» Problem description:
Your reply should consist solely of the lines from the one containing "Instruction: Edit the Scarface video entry" through the end of the data, restated word for word.

» Dataset:
################
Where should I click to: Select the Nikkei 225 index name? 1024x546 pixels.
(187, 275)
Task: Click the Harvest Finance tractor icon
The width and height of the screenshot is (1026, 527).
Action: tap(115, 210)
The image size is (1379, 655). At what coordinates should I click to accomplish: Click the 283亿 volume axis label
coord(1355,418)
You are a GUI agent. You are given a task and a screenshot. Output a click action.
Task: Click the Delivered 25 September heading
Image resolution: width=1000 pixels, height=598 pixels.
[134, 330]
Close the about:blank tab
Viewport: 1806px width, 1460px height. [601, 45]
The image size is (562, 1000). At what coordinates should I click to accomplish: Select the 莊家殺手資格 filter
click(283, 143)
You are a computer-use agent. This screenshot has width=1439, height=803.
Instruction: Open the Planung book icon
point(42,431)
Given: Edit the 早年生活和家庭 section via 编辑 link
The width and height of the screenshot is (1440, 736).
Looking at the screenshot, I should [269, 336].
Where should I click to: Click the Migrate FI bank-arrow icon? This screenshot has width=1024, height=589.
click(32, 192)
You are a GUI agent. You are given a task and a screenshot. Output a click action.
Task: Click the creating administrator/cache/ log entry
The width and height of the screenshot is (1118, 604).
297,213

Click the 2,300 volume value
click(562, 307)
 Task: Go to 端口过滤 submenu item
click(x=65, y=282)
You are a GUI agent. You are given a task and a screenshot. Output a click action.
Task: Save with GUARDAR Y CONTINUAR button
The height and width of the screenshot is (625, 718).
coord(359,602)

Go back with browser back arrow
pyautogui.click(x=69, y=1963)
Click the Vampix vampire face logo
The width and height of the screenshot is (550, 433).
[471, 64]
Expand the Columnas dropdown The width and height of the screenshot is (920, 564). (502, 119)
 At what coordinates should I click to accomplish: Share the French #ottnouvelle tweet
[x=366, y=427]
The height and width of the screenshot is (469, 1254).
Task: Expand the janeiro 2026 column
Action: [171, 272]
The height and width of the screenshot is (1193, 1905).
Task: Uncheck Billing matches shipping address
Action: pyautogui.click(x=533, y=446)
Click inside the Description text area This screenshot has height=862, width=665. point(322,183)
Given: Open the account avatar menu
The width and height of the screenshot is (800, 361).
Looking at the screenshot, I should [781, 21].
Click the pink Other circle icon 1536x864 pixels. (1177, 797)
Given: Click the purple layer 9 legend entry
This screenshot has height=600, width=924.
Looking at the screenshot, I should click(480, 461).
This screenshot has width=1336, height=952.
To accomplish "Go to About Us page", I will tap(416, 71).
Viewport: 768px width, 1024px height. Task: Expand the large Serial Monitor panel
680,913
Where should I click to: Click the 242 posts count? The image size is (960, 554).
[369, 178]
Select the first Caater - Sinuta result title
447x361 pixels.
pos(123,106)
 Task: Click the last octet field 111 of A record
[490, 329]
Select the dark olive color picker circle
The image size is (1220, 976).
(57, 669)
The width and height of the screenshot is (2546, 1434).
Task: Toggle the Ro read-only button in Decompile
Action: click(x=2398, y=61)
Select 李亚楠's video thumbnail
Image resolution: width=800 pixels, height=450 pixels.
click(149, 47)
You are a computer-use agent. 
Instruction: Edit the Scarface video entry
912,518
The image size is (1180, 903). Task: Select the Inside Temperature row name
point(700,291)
################
» Output for this exercise:
Instruction: Edit the Scarface video entry
912,518
The image size is (1180, 903). Task: Select the Inside Temperature row name
point(700,291)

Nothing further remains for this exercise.